In the crypto sphere, the second quarter of the year saw anticipation running high for the Bitcoin halving, while the Libra foundation was forced to scale back its grandiose plans.

Libra Wimps Out

April 16

Libra, the digital currency project from Facebook, has gone through many, many iterations since it was formally announced in 2019. At first, the company promised a system that was both permissioned and permissionless—something that is definitionally impossible, and that Facebook went back on in April of this year, when the Libra Foundation (now renamed Diem) announced a scaled-back plan for the tech. It’s going from something world-changingly ambitious to, essentially, a wallet for stablecoins.

Also, wait, that picture of Zuckerberg surfing is from this year? Folks, it’s been a long one.

Bitcoin Halves

May 11

Every four years, the rate at which new Bitcoins are mined halves. This was part of Satoshi Nakamoto’s original design: in 2009, when Bitcoin was introduced, mining rewards were set at 50 BTC—an amount that halved twice already, before this year. Since the total supply is capped at 21 million, and most of that has already been mined, reducing the rate at which new Bitcoin is minted will ensure that there’s a steady supply of new Bitcoin until the year 2140.

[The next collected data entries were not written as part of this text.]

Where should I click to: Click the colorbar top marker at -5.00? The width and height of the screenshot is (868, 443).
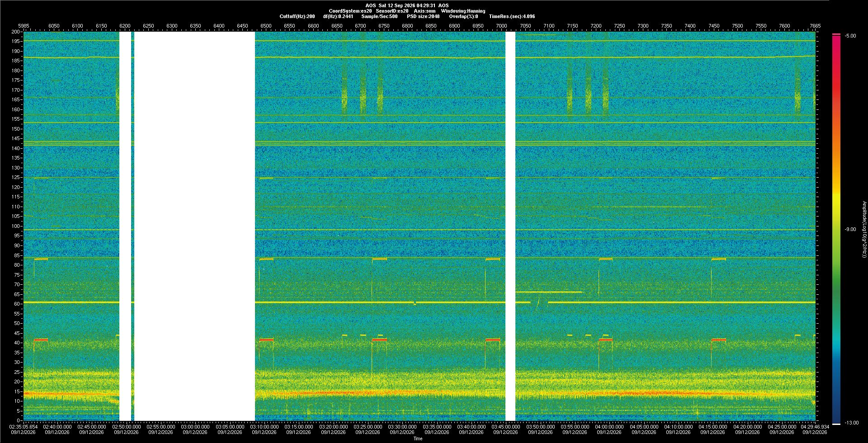pyautogui.click(x=836, y=34)
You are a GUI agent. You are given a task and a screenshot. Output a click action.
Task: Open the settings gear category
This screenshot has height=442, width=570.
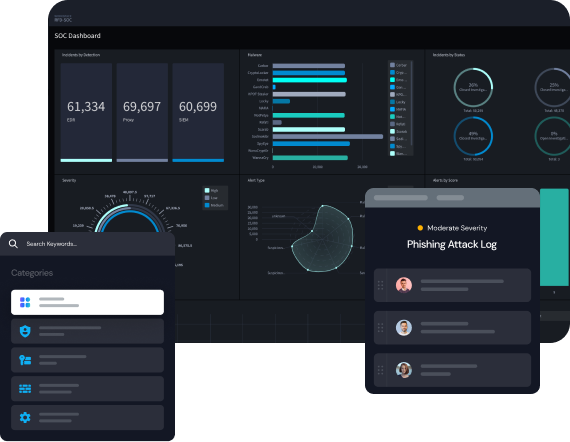(25, 417)
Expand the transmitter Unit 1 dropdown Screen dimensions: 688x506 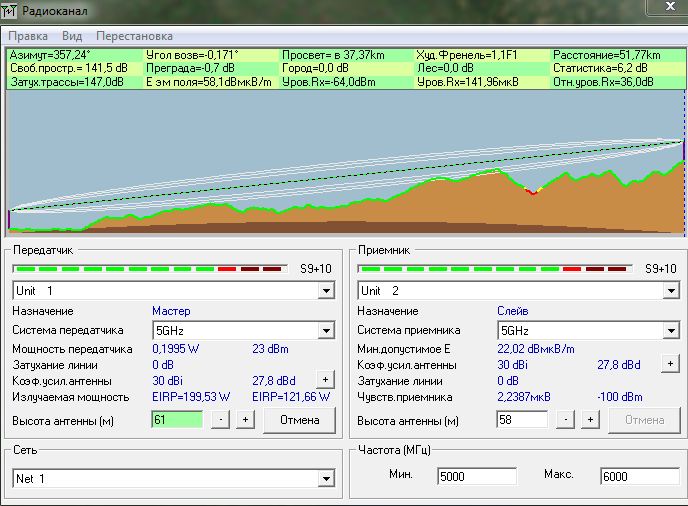tap(324, 290)
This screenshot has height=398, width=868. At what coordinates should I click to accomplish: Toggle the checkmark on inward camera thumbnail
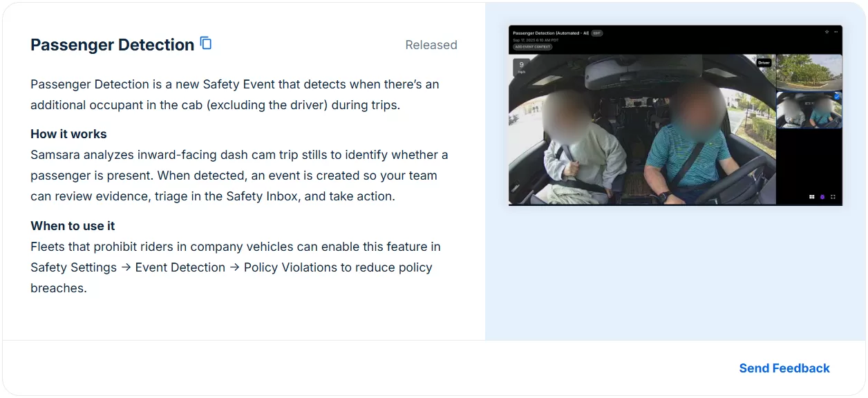(838, 97)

The third Bitcoin halving occurred on May 11, 2020, and reduced mining rewards to 6.25 BTC. And though traders were expecting the price to shoot up, as it had in the wake of the two previous halving events, Bitcoin didn’t end up skyrocketing—yet.

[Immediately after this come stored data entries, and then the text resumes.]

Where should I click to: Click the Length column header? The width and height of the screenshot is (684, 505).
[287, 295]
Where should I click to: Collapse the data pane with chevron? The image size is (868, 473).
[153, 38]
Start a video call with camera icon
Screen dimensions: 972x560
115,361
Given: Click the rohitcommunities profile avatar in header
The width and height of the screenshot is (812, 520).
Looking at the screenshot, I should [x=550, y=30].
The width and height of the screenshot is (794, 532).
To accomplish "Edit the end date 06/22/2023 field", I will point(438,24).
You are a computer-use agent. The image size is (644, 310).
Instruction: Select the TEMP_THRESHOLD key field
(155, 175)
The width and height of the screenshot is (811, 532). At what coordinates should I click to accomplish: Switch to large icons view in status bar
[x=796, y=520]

*Revenge of the Sith Opening Crawl Voice* Volatility!

May

With the halving came some volatility—the price of Bitcoin climbed from below $5000 back up to $10,000 in May, and then fluctuated wildly in the wake of the 11th. The ups and downs continued throughout June, as the number moved between the 9000s and the low 10,000s.

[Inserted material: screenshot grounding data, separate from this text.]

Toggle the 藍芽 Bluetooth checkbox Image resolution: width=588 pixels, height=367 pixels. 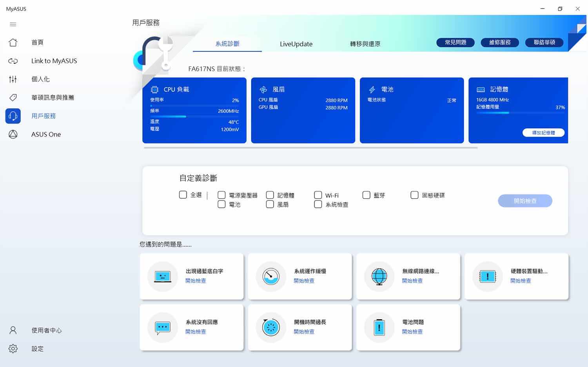(367, 195)
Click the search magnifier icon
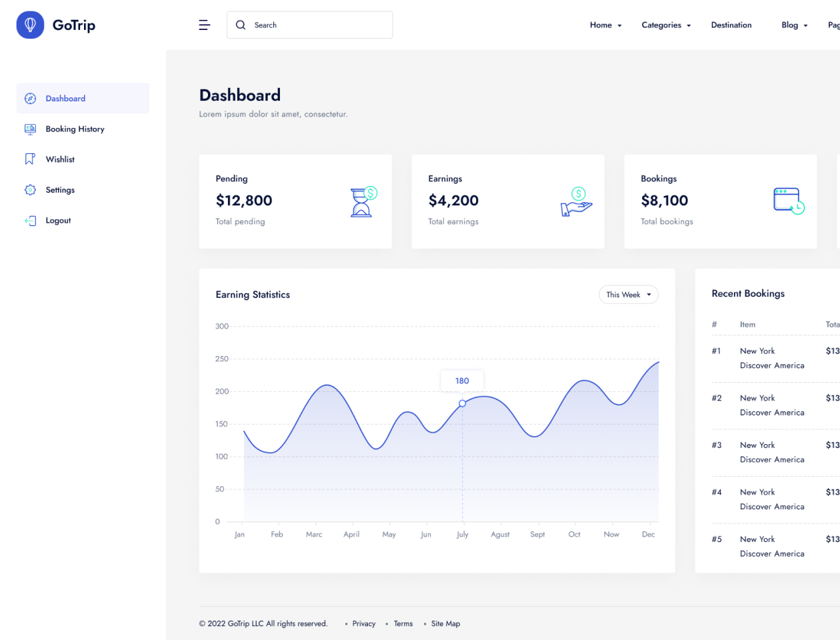The image size is (840, 640). pyautogui.click(x=241, y=25)
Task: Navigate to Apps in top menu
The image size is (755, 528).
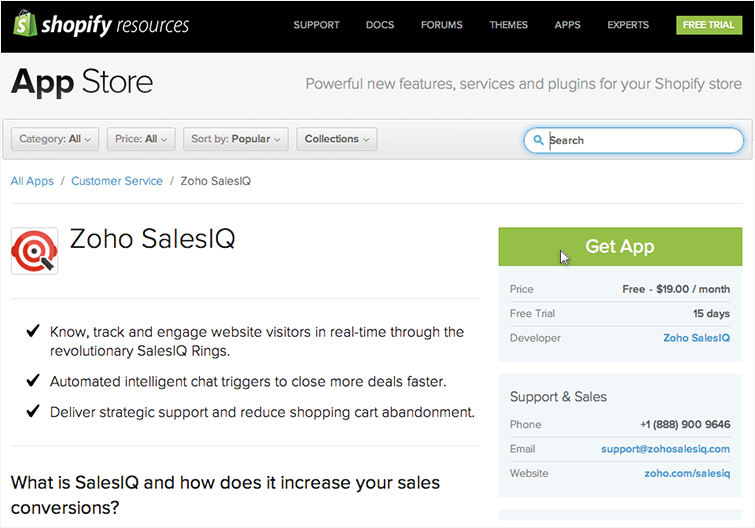Action: [567, 25]
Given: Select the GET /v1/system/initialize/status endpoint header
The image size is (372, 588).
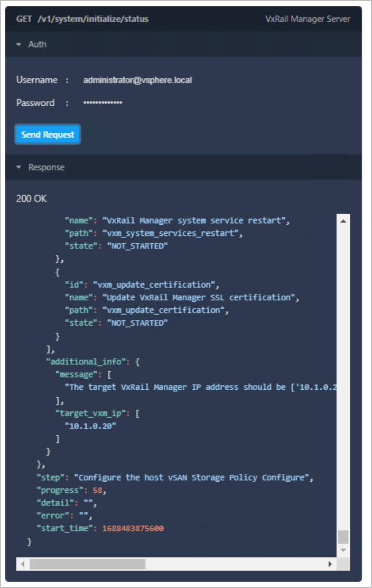Looking at the screenshot, I should click(x=82, y=19).
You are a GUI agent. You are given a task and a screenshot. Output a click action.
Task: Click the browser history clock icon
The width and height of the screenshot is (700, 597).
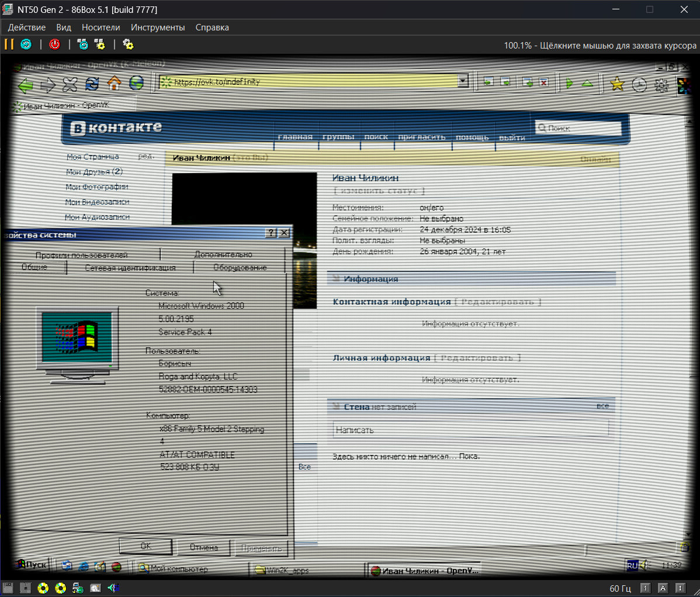click(x=639, y=85)
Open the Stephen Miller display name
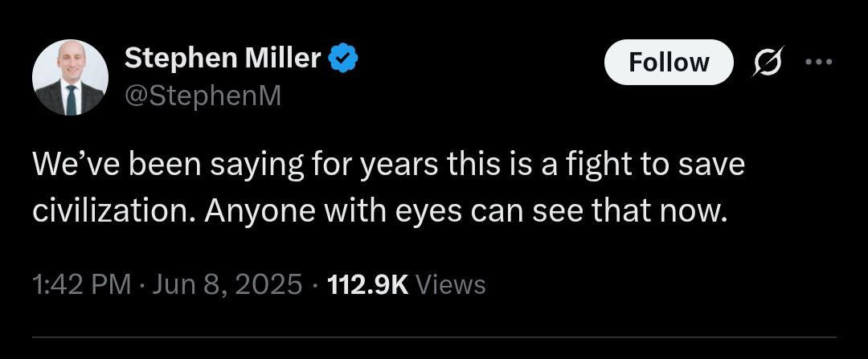Viewport: 868px width, 359px height. (x=223, y=59)
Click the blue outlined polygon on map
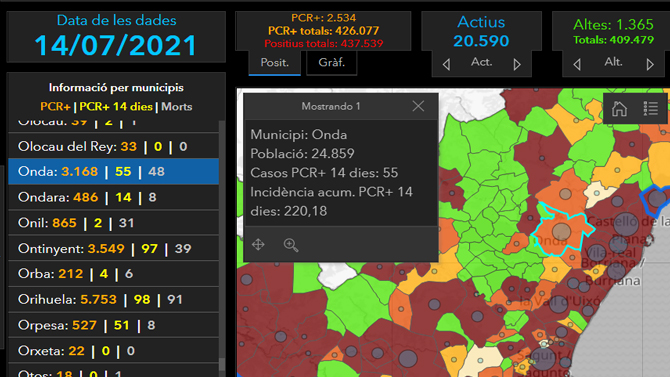 click(x=656, y=199)
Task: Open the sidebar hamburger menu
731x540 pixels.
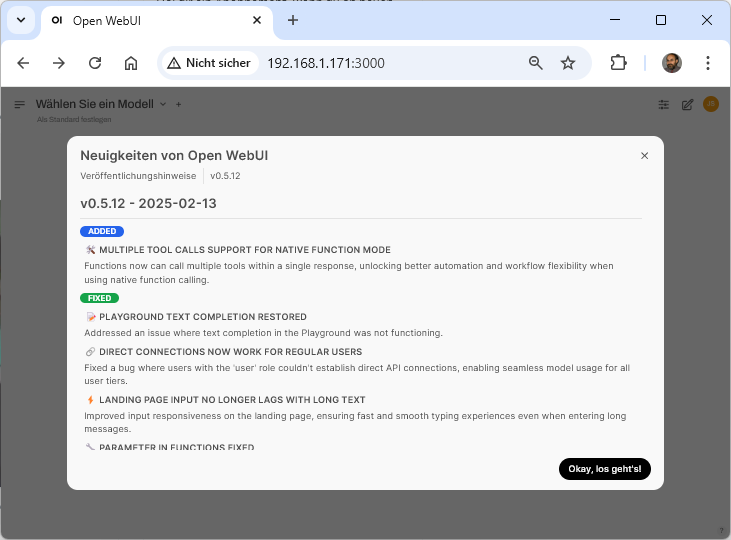Action: click(x=19, y=104)
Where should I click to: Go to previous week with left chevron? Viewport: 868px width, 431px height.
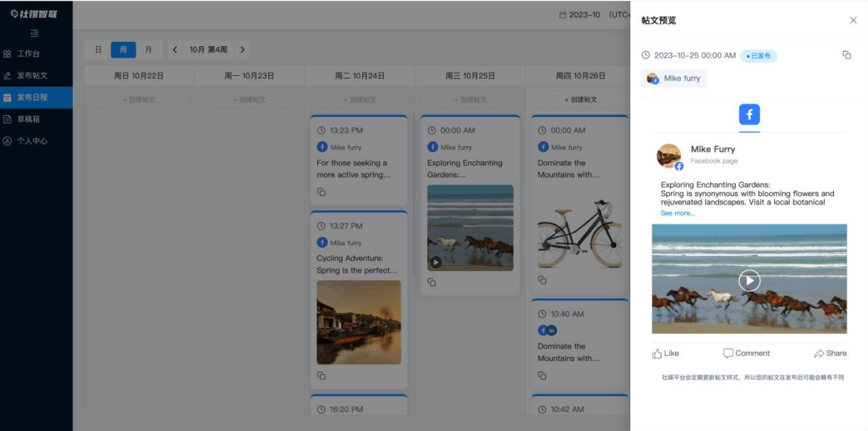(175, 50)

This set the stage for MicroStrategy to buy low, in August, jumpstarting what would become Bitcoin’s bull run later in the 2020, and providing traders with their first taste of the more widespread institutional adoption that would come with the fall.

A Muted Response to the Racial Justice Movement

May

Many crypto companies failed to adequately respond to the racial justice movement that swept the country in the wake of the killing of George Floyd. Speaking with Decrypt, Robert Greenfield IV, the CEO of Emerging Impact, described the overall response on the part of executives as “really weak and almost non-existent.”

Coinbase CEO Brian Armstrong reiterated his support for the Black Lives Matter movement in a (since-deleted) tweet at the time, but a November New York Times article described what some employees described as racist or discriminatory treatment of Black workers at the company. Coinbase categorically denied the allegations.

UCSF Hacked

June 30

Hackers targeted the University of California, San Francisco School of Medicine in June, and the university ended up paying a $1 million ransom in Bitcoin. It was one of many high-profile cases this year in which anonymous criminals conducted operations in crypto.